Cette exigence est illégale dès lors que ces jeunes sont en mesure de produire une carte d’identité et/ou un passeport. En effet, pour apprécier la nationalité, l’instruction précitée indique que « la carte nationale d’identité suffit ». Elle précise que, à défaut de cette carte « ou en cas de doute sérieux sur son authenticité, les services municipaux peuvent demander à l’intéressé de produire un certificat de nationalité ».

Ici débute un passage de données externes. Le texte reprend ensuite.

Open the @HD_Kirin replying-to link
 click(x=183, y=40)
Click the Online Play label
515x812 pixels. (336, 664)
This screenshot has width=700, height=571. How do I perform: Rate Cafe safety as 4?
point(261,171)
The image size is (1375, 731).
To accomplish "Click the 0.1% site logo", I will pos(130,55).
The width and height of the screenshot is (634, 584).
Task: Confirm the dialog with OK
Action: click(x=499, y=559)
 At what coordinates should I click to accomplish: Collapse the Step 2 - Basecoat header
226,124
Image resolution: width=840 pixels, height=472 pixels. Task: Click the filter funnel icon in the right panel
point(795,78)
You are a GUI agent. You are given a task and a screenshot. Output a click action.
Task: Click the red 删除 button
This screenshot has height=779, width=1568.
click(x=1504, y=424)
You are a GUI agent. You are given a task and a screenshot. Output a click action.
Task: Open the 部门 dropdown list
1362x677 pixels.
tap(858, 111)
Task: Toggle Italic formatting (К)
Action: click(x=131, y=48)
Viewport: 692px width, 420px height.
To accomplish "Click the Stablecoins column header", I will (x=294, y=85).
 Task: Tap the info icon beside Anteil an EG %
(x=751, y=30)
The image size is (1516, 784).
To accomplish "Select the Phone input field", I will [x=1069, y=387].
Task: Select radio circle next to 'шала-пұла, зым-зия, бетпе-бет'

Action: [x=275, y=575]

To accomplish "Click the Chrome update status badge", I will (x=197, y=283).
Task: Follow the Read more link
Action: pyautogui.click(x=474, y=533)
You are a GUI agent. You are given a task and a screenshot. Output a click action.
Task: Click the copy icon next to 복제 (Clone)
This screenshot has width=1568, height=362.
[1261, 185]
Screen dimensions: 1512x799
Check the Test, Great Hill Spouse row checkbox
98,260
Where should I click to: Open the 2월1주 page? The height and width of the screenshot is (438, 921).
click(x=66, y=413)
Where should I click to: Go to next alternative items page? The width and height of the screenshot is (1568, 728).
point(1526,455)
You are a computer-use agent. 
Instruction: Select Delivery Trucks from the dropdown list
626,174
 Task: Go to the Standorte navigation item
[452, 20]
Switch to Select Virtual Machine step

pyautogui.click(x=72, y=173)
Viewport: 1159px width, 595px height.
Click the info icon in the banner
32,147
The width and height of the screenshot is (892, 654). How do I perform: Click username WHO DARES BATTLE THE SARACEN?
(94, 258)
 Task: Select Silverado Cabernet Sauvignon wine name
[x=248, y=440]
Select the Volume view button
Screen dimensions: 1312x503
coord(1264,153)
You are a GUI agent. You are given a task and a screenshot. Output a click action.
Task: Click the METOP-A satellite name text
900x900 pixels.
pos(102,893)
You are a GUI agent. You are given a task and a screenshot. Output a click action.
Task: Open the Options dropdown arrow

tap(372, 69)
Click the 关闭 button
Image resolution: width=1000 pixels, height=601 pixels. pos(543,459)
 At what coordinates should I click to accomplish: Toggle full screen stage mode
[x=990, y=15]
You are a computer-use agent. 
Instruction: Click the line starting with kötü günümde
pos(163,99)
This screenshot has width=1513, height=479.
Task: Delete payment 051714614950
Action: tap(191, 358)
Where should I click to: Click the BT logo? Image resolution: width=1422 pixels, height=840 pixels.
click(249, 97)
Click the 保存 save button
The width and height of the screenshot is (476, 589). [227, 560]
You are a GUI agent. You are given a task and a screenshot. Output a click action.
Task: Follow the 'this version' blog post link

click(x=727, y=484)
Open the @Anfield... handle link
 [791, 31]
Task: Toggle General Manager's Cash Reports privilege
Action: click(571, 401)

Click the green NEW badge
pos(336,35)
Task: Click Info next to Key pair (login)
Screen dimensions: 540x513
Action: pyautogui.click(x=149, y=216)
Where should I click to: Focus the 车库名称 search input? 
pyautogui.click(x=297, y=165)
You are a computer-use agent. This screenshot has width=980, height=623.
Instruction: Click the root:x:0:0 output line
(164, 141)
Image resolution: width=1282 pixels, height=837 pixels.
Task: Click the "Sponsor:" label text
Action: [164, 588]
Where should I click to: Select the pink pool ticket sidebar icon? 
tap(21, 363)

L’exigence ne peut donc être systématique et ne peut reposer sur un simple doute : des éléments sérieux sont nécessaires. La multiplicité des contrôles opérés actuellement lors du renouvellement des cartes d’identité de certains administrés d’origine (même éloignée) étrangère pourrait alors laisser supposer que de nombreuses fausses cartes d’identité circulent, ce qui constituerait un type d’éléments sérieux au sens de l’instruction.

Cependant, en admettant même cette interprétation extrême, le guichet ne peut refuser un dossier dépourvu de certificat de nationalité lorsqu’une pièce d’identité a été présentée. Les services municipaux n’ont en effet aucun pouvoir de décision dans ce domaine et seule la commission administrative de révision des listes électorales est compétente.

Cette structure tripartite, qui comprend un représentant du maire, un représentant du tribunal de grande instance et un représentant de la préfecture, est seule habilitée à apprécier le bien-fondé de la demande. Elle pourra, en cas de doute, demander aux services municipaux des pièces complémentaires et, éventuellement, rejeter la demande.

Le fait que des guichets communaux conditionnent le dépôt d’une demande d’inscription sur les listes électorales à la production d’un certificat de nationalité est donc non seulement illégal mais également un moyen de contourner, en amont, le pouvoir souverain d’une structure neutre.

Difficile d’être un citoyen...

Peu après avoir atteint l’âge de dix-huit ans, Zaki A. se rend à la mairie du XIVe arrondissement de Paris pour s’inscrire sur les listes électorales. Il présente son passeport qui vient de lui être renouvelé, et sa carte d’identité établie deux ans auparavant.

Malgré ces preuves de sa nationalité, on refuse de l’inscrire, exigeant qu’il produise un certificat de nationalité française qu’il doit demander au tribunal d’instance du XIIIe arrondissement.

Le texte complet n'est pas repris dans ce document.